start

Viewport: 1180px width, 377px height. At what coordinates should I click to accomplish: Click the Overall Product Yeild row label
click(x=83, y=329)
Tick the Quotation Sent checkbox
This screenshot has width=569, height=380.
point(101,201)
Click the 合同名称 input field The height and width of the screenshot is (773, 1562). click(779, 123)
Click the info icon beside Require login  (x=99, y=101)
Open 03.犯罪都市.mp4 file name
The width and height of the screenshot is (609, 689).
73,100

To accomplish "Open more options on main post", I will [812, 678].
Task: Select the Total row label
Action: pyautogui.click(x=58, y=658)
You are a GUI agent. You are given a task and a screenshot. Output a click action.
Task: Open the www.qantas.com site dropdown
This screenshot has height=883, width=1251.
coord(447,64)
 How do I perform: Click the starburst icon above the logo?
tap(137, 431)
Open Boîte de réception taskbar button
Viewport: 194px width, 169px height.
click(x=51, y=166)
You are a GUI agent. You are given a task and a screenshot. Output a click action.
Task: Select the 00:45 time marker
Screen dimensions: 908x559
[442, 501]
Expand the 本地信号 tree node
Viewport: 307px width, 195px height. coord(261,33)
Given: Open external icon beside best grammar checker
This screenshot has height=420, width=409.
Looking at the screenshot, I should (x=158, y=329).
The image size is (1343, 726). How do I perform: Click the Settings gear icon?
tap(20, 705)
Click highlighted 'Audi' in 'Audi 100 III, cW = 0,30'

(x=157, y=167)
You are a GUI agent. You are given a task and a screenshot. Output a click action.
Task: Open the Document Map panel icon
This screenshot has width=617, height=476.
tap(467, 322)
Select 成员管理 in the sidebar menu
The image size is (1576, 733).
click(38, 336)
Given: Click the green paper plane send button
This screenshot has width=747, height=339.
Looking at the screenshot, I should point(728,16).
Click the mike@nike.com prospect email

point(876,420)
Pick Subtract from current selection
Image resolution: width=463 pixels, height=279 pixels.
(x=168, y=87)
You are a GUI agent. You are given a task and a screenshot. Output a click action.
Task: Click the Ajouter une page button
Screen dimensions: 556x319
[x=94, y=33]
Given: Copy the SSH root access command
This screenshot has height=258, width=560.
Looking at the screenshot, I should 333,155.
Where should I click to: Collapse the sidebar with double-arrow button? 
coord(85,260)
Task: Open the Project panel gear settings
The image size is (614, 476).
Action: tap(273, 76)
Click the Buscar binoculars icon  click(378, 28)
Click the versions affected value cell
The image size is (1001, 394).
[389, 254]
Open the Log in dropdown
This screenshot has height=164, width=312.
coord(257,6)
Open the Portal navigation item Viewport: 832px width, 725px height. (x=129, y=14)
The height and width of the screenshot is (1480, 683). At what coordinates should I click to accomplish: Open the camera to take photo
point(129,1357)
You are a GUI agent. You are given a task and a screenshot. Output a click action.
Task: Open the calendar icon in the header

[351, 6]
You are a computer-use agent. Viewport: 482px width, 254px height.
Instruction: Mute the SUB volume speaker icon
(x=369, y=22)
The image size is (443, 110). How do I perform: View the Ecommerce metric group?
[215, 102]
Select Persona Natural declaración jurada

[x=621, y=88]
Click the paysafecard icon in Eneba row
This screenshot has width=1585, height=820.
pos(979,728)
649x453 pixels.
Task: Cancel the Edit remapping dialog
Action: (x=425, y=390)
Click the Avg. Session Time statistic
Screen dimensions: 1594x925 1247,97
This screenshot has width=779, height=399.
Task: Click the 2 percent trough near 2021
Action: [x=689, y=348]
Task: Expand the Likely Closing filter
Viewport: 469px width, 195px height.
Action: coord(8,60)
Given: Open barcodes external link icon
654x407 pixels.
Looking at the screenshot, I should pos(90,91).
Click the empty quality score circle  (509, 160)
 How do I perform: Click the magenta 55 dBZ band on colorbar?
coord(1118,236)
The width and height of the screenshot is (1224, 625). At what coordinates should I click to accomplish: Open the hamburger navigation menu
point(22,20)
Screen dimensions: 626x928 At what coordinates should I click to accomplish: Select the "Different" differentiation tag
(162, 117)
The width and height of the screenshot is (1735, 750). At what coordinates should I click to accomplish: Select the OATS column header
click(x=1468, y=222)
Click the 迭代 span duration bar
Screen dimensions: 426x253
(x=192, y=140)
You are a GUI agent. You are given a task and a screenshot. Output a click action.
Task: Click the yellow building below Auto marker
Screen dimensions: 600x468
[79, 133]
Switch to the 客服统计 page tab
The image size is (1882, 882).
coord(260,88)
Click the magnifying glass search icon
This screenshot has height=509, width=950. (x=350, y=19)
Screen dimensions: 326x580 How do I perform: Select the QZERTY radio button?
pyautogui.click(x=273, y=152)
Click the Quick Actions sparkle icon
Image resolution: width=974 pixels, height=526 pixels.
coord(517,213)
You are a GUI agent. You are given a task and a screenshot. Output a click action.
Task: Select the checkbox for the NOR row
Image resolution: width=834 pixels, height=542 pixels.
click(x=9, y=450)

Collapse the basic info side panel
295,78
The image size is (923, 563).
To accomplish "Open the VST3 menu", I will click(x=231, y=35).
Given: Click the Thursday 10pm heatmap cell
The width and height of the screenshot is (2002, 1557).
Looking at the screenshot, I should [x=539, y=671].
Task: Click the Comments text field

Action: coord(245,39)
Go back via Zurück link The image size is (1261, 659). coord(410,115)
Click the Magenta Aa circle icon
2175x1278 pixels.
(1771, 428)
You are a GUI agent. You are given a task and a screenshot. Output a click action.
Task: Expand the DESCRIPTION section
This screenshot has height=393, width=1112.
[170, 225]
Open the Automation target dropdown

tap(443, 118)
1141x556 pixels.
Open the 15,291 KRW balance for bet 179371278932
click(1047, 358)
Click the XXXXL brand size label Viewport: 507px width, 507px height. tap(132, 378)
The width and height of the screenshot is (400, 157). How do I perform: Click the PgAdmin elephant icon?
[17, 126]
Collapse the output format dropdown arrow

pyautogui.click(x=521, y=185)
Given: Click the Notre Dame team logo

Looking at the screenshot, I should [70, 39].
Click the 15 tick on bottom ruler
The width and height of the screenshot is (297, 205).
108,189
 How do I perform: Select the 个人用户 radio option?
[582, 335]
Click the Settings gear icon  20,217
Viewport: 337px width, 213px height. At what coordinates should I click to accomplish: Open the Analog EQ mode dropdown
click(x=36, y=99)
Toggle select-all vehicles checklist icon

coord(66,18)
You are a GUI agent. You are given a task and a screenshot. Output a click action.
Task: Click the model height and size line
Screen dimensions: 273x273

end

Could you copy the lines word for word, starting from the very first line and ending with the line that contains "Viewport: 307px width, 195px", with both ends included?

> [WRITTEN ANSWER]
Viewport: 1180px width, 377px height. At what coordinates should I click to accomplish: Click the Overall Product Yeild row label
click(x=83, y=329)
Tick the Quotation Sent checkbox
This screenshot has width=569, height=380.
point(101,201)
Click the 合同名称 input field The height and width of the screenshot is (773, 1562). click(779, 123)
Click the info icon beside Require login  (x=99, y=101)
Open 03.犯罪都市.mp4 file name
The width and height of the screenshot is (609, 689).
73,100

To accomplish "Open more options on main post", I will [812, 678].
Task: Select the Total row label
Action: pyautogui.click(x=58, y=658)
You are a GUI agent. You are given a task and a screenshot. Output a click action.
Task: Open the www.qantas.com site dropdown
This screenshot has height=883, width=1251.
coord(447,64)
 How do I perform: Click the starburst icon above the logo?
tap(137, 431)
Open Boîte de réception taskbar button
Viewport: 194px width, 169px height.
click(x=51, y=166)
You are a GUI agent. You are given a task and a screenshot. Output a click action.
Task: Select the 00:45 time marker
Screen dimensions: 908x559
[442, 501]
Expand the 本地信号 tree node
Viewport: 307px width, 195px height. coord(261,33)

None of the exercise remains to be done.